That's just the beginning. My favorite is the concept of the pre-payment penalty: a lender can (in some jurisdictions) charge you a fee if you attempt to pay down the principal on your loan sooner than you are required to.
It’s somewhat reasonable. If you make a loan, and it’s paid early, you stop making the expected profit and there is no guarantee you can reinvest the funds at the same rate. Therefore you will either disallow prepayment, charge for it, or price the risk of prepayment into your interest rate. If you can’t do any of those … you will invest elsewhere until the rates go up, for there is lots of competition for capital.
But borrowers should know what they’re getting into, and have options.
In the US that would be part of the particular loan contract.
It means you have to pay attention when borrowing, but loans with that penalty likely carry a slightly lower rate for the borrower (because they are predictable for the lender). It isn't entirely arbitrary.
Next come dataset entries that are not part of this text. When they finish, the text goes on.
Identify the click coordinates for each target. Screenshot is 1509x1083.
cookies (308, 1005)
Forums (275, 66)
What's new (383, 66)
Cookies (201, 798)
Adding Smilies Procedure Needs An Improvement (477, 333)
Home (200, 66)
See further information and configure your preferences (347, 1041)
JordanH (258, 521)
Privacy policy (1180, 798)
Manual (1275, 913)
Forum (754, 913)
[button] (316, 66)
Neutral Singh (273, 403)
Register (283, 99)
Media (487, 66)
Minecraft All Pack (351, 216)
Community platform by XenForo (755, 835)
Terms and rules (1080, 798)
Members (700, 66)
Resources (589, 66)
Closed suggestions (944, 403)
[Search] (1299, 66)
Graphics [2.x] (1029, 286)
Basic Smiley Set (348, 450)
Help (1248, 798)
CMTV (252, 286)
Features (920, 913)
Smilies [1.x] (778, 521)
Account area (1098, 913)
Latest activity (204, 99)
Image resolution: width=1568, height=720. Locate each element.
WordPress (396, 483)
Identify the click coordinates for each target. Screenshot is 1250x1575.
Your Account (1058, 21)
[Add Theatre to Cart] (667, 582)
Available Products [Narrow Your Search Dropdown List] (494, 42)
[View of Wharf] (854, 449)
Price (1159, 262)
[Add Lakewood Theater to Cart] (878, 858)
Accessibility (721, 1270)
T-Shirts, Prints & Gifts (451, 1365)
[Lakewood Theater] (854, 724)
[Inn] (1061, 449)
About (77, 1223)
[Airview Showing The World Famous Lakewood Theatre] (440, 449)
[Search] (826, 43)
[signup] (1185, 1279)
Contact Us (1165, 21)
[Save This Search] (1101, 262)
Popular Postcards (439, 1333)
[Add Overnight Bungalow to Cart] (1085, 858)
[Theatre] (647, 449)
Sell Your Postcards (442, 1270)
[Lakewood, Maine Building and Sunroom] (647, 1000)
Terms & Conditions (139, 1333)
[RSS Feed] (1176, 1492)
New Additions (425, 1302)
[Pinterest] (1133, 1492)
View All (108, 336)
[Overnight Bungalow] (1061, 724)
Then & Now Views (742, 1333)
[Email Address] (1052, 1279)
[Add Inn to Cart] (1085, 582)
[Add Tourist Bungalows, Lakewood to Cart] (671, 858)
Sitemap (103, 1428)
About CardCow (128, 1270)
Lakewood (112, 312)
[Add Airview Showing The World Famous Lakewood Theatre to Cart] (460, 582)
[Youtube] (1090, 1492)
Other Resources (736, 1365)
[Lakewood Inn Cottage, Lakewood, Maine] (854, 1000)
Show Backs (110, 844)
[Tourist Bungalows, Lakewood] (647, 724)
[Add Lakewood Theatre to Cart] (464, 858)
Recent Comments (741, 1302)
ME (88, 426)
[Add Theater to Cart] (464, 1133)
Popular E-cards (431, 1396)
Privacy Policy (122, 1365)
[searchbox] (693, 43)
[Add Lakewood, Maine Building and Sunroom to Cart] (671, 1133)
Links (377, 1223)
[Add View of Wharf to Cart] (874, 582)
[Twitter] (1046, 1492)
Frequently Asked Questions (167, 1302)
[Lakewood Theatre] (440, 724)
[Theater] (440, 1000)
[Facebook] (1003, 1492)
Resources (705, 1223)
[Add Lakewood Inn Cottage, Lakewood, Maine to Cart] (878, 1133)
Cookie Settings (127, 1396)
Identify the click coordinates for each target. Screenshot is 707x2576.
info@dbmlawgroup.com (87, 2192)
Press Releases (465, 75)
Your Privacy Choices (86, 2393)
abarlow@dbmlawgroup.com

That's normal. You signed a contract where you take X money and promise to return X+Y money over N years. But instead, now you want to return only X+Z money when Z<Y. In some cases, it's ok, but it doesn't have to be. In fact, there could be loans where you just don't have such an option. E.g. if you buy government bonds, the government can't just give you back the money you spent and take the bond back. The fee is an intermediary option - you can do it, but for a fee. Sometimes, if they really want your money, they could give you the option for free - at least you'd pay Z, it's better than nothing. But it's no law of the universe that they must.
It's supposed to compensate banks for lost profit from you not paying interest for the entire term. Equally, a bank can't cancel your mortgage before the term ends for the sole reason that it would be able to charge higher rates for a new mortgage.